---- Exercise data
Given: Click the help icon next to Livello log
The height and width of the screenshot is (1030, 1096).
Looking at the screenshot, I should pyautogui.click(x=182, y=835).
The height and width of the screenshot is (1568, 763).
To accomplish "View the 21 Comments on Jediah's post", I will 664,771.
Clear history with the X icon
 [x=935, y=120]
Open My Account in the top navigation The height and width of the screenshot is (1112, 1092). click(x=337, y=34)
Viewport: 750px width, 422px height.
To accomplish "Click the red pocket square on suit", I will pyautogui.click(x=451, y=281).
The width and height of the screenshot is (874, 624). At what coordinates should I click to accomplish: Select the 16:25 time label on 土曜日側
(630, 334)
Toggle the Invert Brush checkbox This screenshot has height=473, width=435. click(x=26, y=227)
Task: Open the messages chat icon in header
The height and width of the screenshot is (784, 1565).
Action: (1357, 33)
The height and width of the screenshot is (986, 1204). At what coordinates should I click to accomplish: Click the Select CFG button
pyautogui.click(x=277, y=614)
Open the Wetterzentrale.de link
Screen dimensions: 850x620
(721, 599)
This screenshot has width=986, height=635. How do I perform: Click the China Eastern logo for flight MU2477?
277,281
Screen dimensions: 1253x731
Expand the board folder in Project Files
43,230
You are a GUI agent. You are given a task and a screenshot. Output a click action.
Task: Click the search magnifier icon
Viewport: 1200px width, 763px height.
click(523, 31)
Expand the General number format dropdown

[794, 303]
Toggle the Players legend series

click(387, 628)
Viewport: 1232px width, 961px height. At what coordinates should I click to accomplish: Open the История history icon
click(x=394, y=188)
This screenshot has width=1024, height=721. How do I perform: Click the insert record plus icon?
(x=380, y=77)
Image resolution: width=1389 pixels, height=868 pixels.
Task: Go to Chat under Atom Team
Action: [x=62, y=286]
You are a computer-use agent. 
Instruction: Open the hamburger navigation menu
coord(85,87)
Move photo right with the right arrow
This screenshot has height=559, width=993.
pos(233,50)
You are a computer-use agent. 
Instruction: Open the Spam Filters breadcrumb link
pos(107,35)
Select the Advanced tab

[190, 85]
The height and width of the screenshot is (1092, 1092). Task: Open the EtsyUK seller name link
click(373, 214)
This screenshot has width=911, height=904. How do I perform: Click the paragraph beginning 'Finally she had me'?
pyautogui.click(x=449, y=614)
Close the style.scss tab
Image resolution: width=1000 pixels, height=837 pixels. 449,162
--------
# [What to produce]
Look through the data above and return exactly the lines from the one that contains "Viewport: 750px width, 422px height." to the one that contains "Task: Open the messages chat icon in header", inclusive, with nothing else.

# [Written reply]
Viewport: 750px width, 422px height.
To accomplish "Click the red pocket square on suit", I will pyautogui.click(x=451, y=281).
The width and height of the screenshot is (874, 624). At what coordinates should I click to accomplish: Select the 16:25 time label on 土曜日側
(630, 334)
Toggle the Invert Brush checkbox This screenshot has height=473, width=435. click(x=26, y=227)
Task: Open the messages chat icon in header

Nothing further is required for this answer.